The All Party Parliamentary Group for International Freedom of Religion or Belief (APPG) today published the findings of its Parliamentary Inquiry into persecution in North Korea. The report, Religion and Belief in the Democratic Peoples Republic of Korea, includes witness accounts of the horrific human rights abuses suffered by religious and belief minorities in the country, which often go unheard because of the secrecy of the regime.
It concludes: “The DPRK systematically oppresses freedom of religion or belief, and Christians in particular are targeted by the regime and subjected to chronic human rights abuses, amounting to crimes against humanity.”

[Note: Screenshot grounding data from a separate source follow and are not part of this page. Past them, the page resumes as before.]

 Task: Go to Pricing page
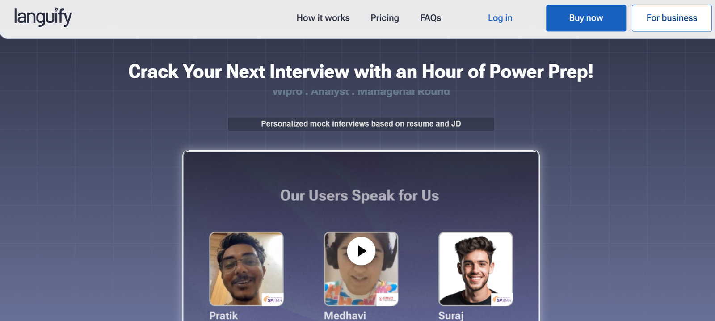[x=385, y=18]
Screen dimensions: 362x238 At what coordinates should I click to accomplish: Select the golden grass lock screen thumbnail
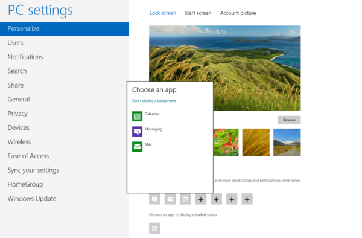tap(256, 142)
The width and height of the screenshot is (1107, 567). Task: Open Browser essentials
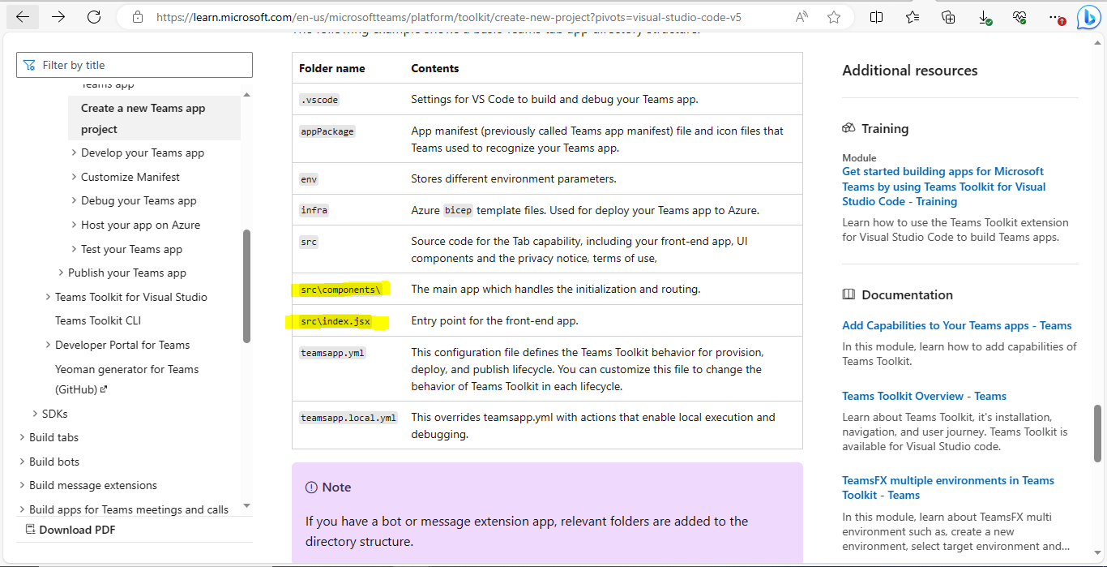tap(1019, 16)
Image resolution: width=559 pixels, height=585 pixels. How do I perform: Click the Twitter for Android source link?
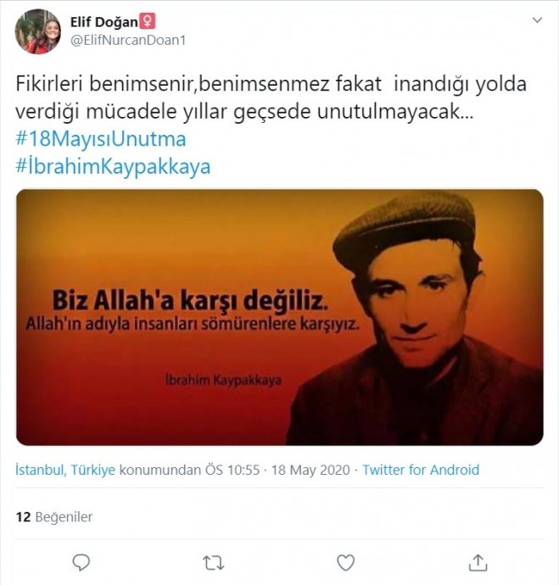(421, 470)
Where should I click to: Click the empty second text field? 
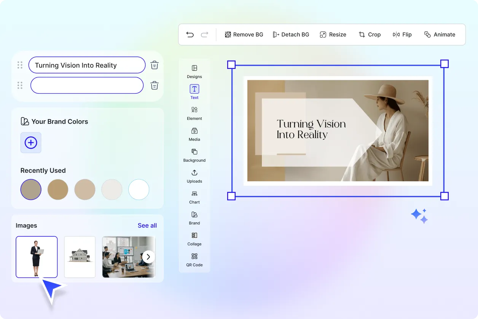(87, 85)
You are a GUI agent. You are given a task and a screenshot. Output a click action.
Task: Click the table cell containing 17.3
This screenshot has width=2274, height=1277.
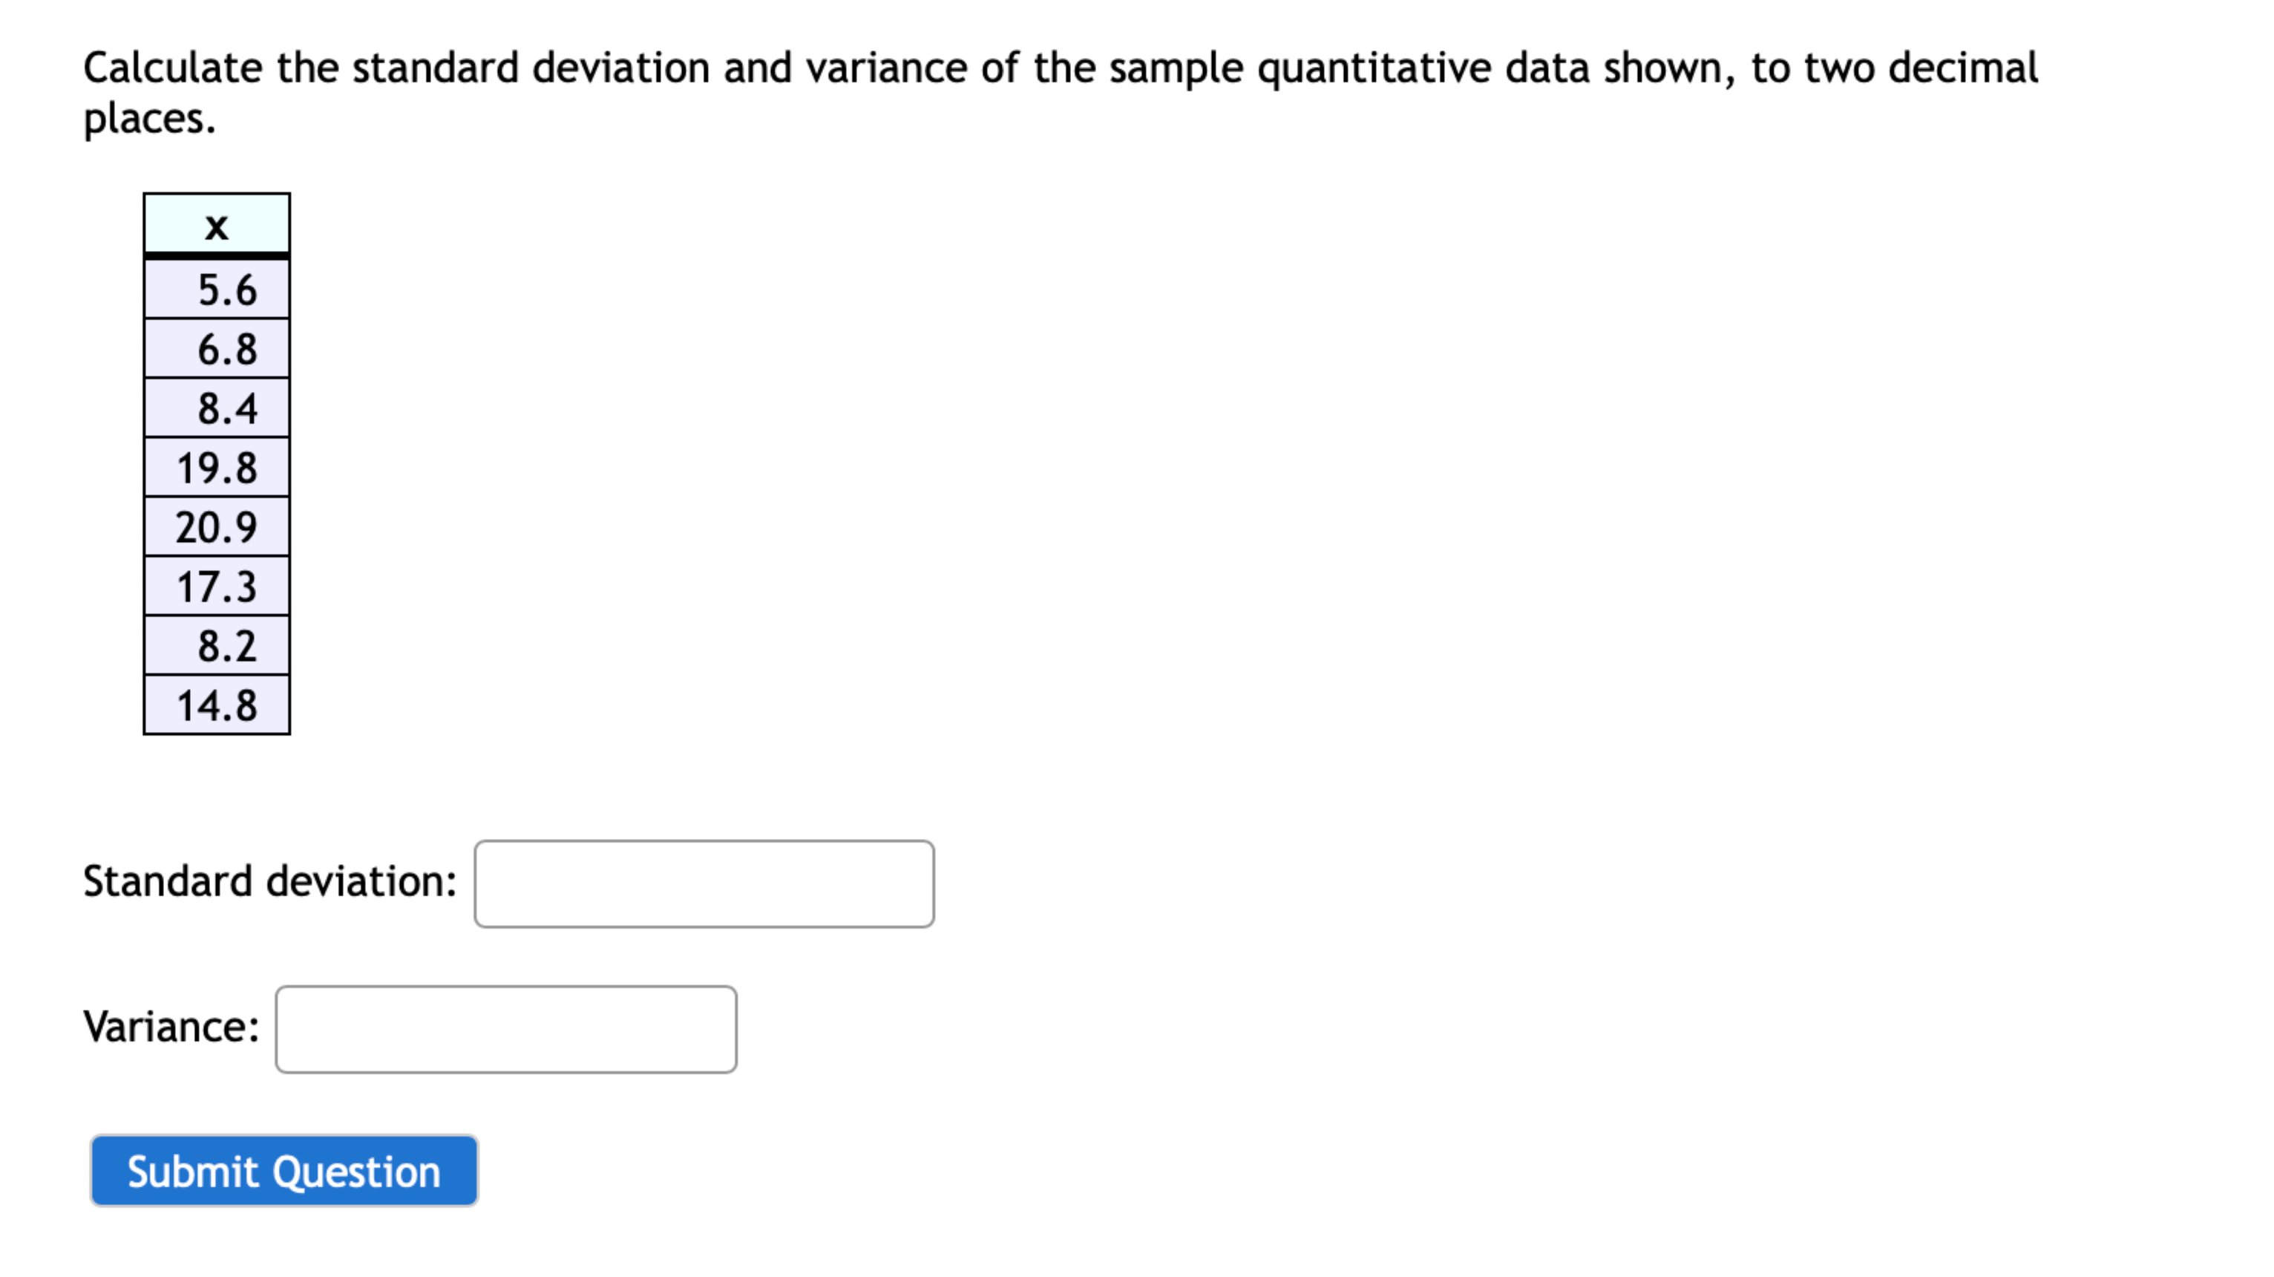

The report makes a number of recommendations to the British Government, including that it pursue the referral of the Democratic People’s Republic of North Korea to the International Criminal Court to account for its treatment of its citizens. However, it also offers some positive ways in which the APPG believes Britain can help make life more bearable for the people of North Korea. The report recommends that the British Government use its ‘soft power’ to push the North Korean regime for further openness, and urges the BBC World Service to establish a radio broadcast to the Korean Peninsula, in both English and Korean languages, giving citizens a window out of their closed world.
Baroness Berridge, chairman of the APPG, commented: “For the past sixty-plus years, the Democratic People’s Republic of North Korea has committed egregious human rights violations – the details of which would turn the stomach of even the most hardened person. This includes banishing those who follow a religion to remote places, incarcerating them, subjecting them to torture in labour camps, and murdering Christians for merely possessing a Bible.
“For many years North Korea has been viewed as an impossible case, but now the international community is finally beginning to afford the country the attention its people so desperately need.”